The purpose of this study was to examine the deltoid skin biopsy in twenty-three COVID-19 patients, most severely ill, for vascular complement deposition and correlate this with SARS CoV-2 viral RNA and protein localization and ACE2 expression. The deltoid skin microvascular complement screen has been applied to patients with various systemic complement-mediated microvascular syndromes best exemplified by atypical hemolytic uremic syndrome. In 21/23 cases, substantial microvascular deposition of complement components was identified. The two patients without significant complement deposition included one patient with moderate disease and a severely ill patient who although on a ventilator for a day was discharged after 3 days.

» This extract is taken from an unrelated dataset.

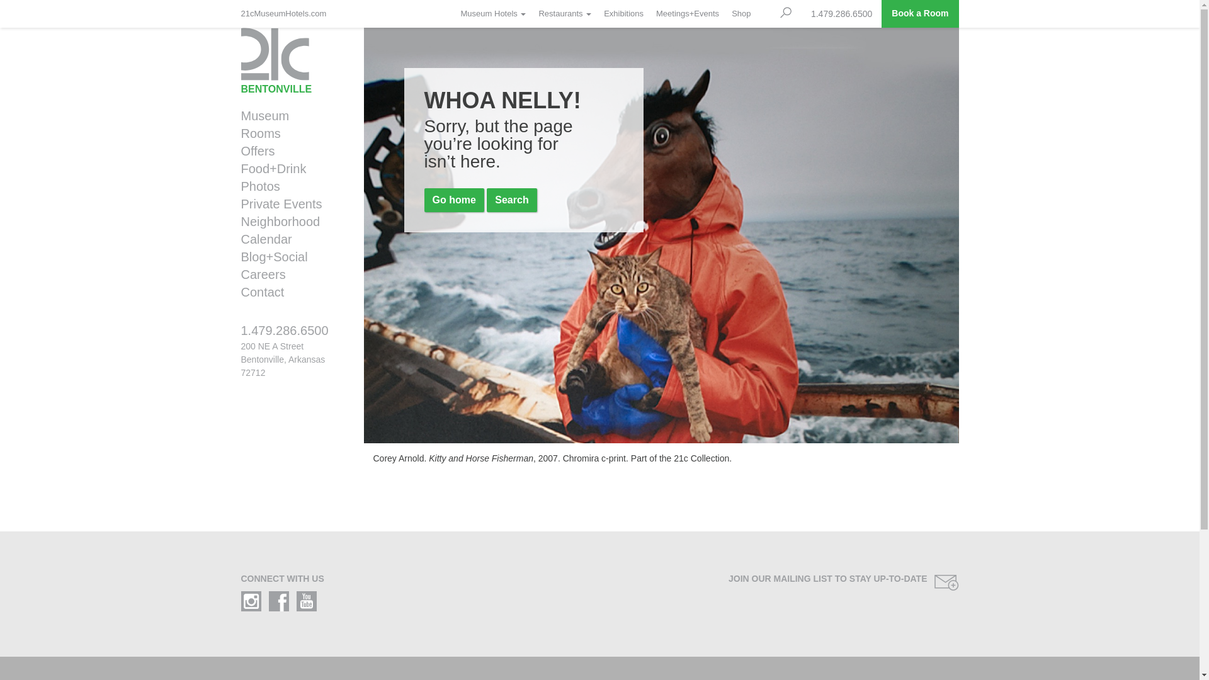  I want to click on 'JOIN OUR MAILING LIST TO STAY UP-TO-DATE', so click(783, 582).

The dominant microvascular complement immunoreactant identified was the terminal membranolytic attack complex C5b-9. Microvascular complement deposition strongly co-localized i
n situ
with the SARS CoV-2 viral proteins including spike glycoproteins in the endothelial cells as well as the viral receptor ACE2 in lesional and non-lesional skin; viral RNA was not evident. Microvascular SARS CoV-2 viral protein, complement and ACE2 expression was most conspicuous in the subcutaneous fat. Although the samples from severely ill patients with COVID-19 were from grossly normal skin, light microscopically focal microvascular abnormalities were evident that included endothelial cell denudement, basement membrane zone reduplication and small thrombi. It is concluded that complement activation is common in grossly normal skin, primarily in the subcutaneous fat which may provide a link between severe disease and obesity, in people with severe COVID-19 and the strong co-localization with the ACE2 receptor and viral capsid proteins without viral RNA suggests that circulating viral proteins (i.e. pseudovirions) may dock onto the endothelial of these microvessels and induce complement activation.